Customs or Superstition | The Paper

San Liao, a village of 6,000 located in the eastern province of Jiangxi, prides itself on being China’s Number 1 Feng Shui village, with more than 100 professional Feng Shui masters who select the best locations and orientations for tombs, homes, and commercial buildings. The local government of San Liao has dedicated $50 million to developing “feng shui tourism,” but the village’s road to prosperity is difficult because feng shui was outlawed during the Cultural Revolution as superstition, a view many people in China still hold.

Born in 80s | Tencent

People born in the 1980s in China grew up in the decade of economic reform amid opportunities that previous generations could never have dreamed of. Photographer Lu Beifeng made portraits of members of this generation in Beijing in 2010 when the oldest had just turned 30 and the youngest  were 21. Lu photographed people from all walks of life. From May 28 to June 11, this series of portraits will be exhibited in Inter Gallery in Beijing.

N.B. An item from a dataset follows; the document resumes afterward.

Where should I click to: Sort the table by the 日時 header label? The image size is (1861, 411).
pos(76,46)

Sent Down Lives | Sina Witness

These photos depict five former “sent-down youth,” or zhiqing, who were dispatched from Shanghai and Chongqing to the jungles of Xishuangbanna prefecture in Yunnan province during the “Down to the Countryside Movement” Mao Zedong initiated in the late 1950s. The movement continued until the end of the Cultural Revolution in 1976, during which time some 17 million urban youngsters were resettled in rural areas to be reeducated through agricultural labor. This photo essay explores its subjects’ recollections of their experiences, 50 years on.

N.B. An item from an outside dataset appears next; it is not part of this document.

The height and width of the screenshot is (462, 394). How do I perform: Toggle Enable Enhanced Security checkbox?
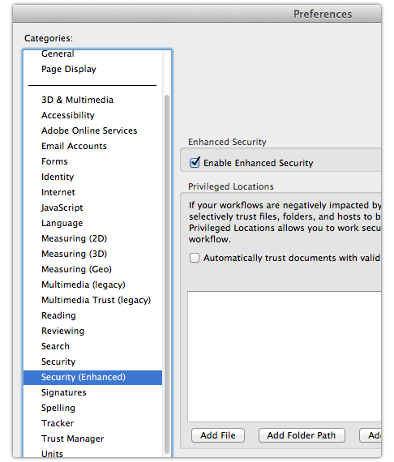pyautogui.click(x=195, y=163)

Hello, Hua Long Bridge | Tencent

This month the Chongqing Art Museum exhibited images from the ’70s and earlier of the Hua Long Bridge district, a once prosperous Chongqing neighborhood. The area of the city was home to more than 200 state- and privately-owned businesses. Tencent writes, “Many people wanted to work at Hua Long Bridge’s state-owned factories, and it was the place Chongqing women most hoped to find husbands.”